- Problem to work on: Rewrite the listing from its start through the line containing "Looking at the", replacing "Open" with "Launch" and leaving everything else the same.

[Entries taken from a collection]
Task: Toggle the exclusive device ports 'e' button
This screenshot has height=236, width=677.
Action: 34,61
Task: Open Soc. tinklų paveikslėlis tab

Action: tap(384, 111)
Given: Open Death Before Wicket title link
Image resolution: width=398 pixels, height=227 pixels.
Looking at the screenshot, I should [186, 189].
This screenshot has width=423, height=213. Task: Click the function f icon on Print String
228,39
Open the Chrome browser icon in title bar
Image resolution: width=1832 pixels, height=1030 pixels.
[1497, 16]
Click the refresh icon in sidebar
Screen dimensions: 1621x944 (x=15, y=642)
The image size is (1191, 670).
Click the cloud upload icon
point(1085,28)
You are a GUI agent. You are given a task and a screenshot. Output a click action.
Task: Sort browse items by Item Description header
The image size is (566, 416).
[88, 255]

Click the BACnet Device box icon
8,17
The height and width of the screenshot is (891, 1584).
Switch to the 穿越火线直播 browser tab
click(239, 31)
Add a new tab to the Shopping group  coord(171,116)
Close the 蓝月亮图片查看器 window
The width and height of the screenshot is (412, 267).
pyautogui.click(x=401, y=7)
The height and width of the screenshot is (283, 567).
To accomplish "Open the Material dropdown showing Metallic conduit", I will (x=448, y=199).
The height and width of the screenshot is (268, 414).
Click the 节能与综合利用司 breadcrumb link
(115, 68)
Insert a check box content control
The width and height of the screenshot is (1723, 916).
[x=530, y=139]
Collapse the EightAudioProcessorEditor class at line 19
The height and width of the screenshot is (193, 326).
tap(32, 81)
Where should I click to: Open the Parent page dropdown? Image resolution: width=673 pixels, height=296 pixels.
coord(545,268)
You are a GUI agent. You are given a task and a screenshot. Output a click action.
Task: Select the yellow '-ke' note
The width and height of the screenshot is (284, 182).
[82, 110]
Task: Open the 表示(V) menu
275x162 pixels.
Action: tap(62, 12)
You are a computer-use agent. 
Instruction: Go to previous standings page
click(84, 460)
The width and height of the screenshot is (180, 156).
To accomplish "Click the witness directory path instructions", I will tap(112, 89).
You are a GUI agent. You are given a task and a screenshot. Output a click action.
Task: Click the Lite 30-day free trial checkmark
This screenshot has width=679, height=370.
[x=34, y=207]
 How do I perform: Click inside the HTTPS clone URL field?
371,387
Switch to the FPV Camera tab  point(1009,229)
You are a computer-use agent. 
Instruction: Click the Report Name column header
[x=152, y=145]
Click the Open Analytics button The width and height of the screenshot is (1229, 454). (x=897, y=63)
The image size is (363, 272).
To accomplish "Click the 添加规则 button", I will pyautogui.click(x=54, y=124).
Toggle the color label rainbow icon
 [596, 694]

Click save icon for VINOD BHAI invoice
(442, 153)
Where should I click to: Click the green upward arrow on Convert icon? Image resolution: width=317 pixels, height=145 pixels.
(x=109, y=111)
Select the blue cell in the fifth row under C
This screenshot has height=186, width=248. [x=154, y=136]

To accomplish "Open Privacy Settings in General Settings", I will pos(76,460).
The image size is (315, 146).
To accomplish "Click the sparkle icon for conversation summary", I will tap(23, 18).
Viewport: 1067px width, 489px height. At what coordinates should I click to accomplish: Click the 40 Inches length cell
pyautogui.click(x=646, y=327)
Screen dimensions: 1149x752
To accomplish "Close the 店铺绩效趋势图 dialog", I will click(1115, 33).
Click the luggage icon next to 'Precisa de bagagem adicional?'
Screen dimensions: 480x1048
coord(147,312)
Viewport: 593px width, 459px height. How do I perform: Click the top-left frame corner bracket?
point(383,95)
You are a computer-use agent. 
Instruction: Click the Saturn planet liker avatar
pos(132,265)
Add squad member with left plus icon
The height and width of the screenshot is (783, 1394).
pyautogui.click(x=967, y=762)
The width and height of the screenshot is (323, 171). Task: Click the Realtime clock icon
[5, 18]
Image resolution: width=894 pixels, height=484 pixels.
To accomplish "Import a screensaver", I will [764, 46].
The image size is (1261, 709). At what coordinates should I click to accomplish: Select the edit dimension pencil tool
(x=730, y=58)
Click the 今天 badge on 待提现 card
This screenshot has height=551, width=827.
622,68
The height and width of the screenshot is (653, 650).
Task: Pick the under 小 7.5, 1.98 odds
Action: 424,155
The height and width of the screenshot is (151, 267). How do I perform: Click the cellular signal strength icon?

- Task response:
Task: Toggle the exclusive device ports 'e' button
This screenshot has height=236, width=677.
Action: 34,61
Task: Launch Soc. tinklų paveikslėlis tab

Action: tap(384, 111)
Given: Launch Death Before Wicket title link
Image resolution: width=398 pixels, height=227 pixels.
Looking at the screenshot, I should [186, 189].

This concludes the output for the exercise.